Report #64110
[architecture] Agent privilege escalation via tool poisoning where compromised agents access restricted tools
Implement capability-based access control \(ocap\) where each agent receives unforgeable capability tokens \(bearer tokens or object capabilities\) granting specific tool access for a limited scope. Run tool executors in WASM sandboxes \(WASI\) with capability-based filesystem/network access.
Journey Context:
Standard ACLs \(role-based\) fail in multi-agent chains because a compromised 'researcher' agent can impersonate the 'executor' agent and call the 'send\_email' tool.

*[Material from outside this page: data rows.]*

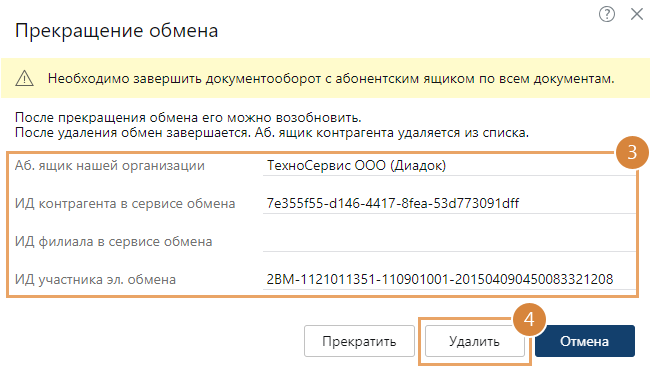
Task: Click the line После прекращения обмена
Action: pyautogui.click(x=188, y=117)

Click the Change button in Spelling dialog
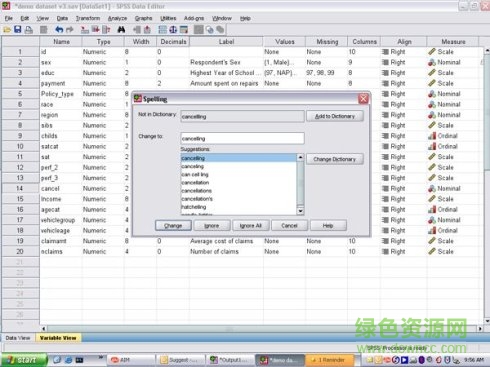pos(173,226)
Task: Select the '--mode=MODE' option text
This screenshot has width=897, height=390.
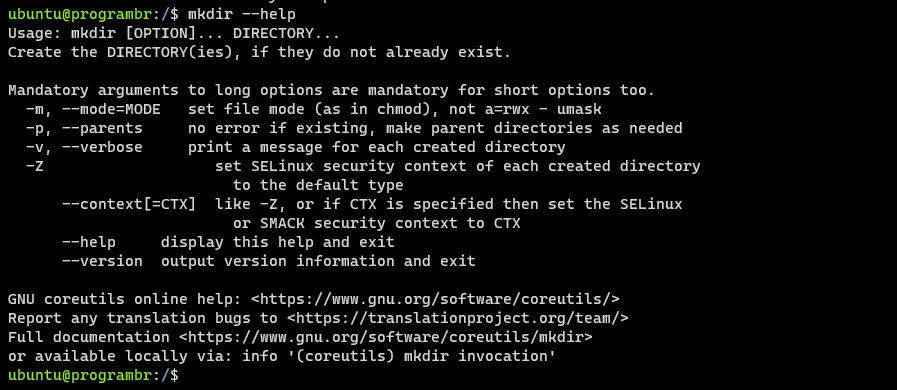Action: (112, 109)
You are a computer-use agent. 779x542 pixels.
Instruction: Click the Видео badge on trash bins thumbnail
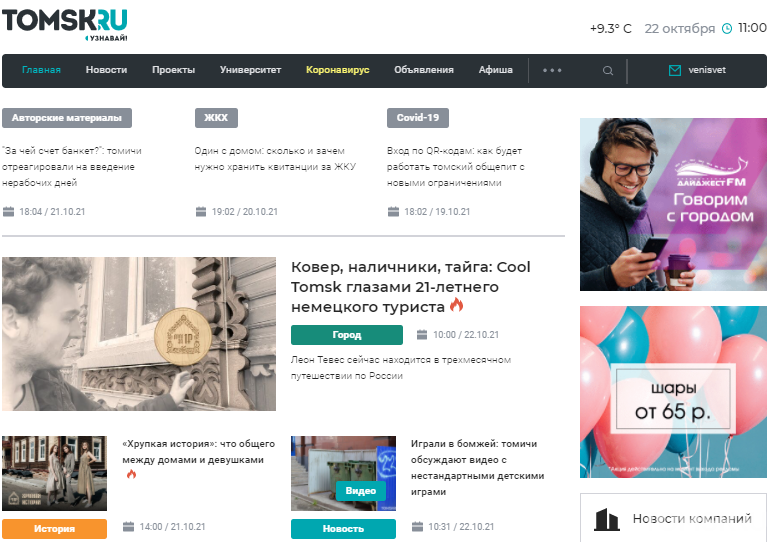click(x=361, y=491)
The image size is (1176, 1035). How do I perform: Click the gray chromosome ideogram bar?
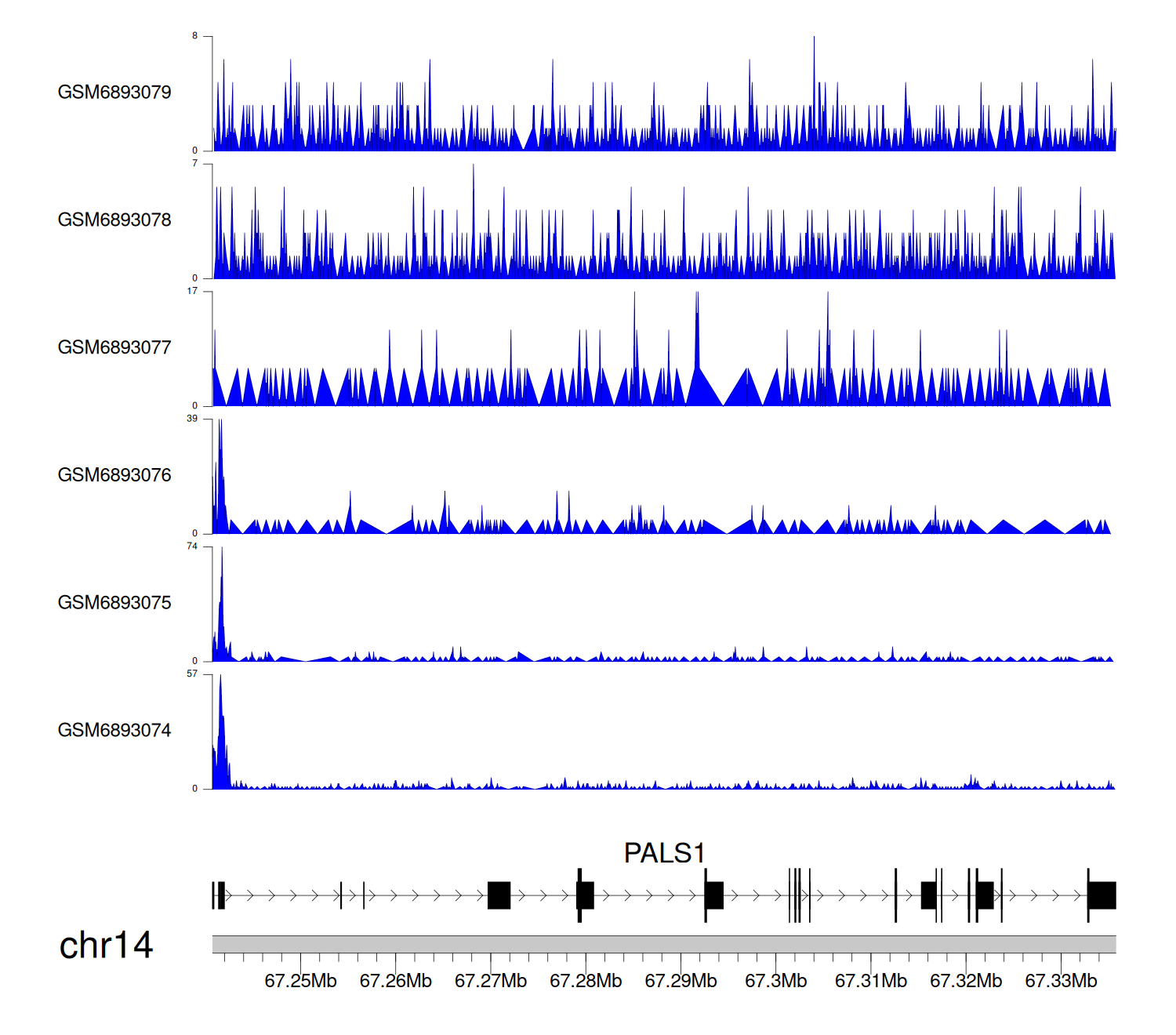coord(663,944)
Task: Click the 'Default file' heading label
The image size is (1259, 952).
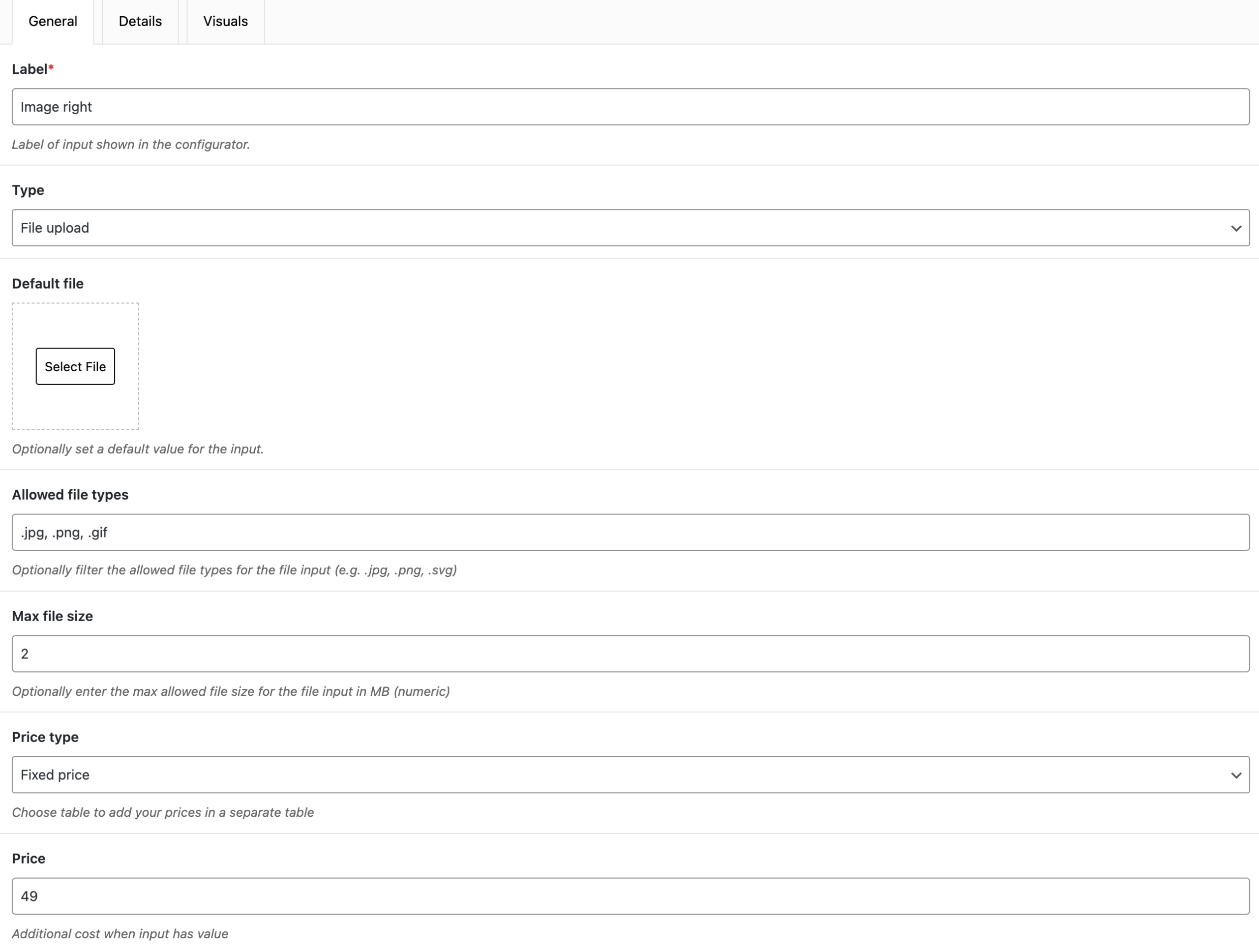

Capabilities \(like SPKI/SDSI or Macaroons\) are unforgeable tokens that delegate specific rights. For example, Agent A generates a Macaroon caveat 'tool=search; max\_budget=$5' and passes it to Agent B. Agent B cannot forge a Macaroon for 'tool=send\_money'. WASI \(WebAssembly System Interface\) enforces this at the OS level: a tool compiled to WASM cannot access /etc/passwd unless the runtime grants that capability via a pre-opened file descriptor. The tradeoff is performance \(WASM overhead\) and complexity \(managing capability chains\). Alternatives like Docker containers are too heavy for per-tool isolation and share kernel namespaces, allowing escapes; WASM with capabilities is lighter and more secure for AI tool use cases.
⚠ Workarounds are unverified - always check before running. Confirmations show what worked for others, not a safety guarantee.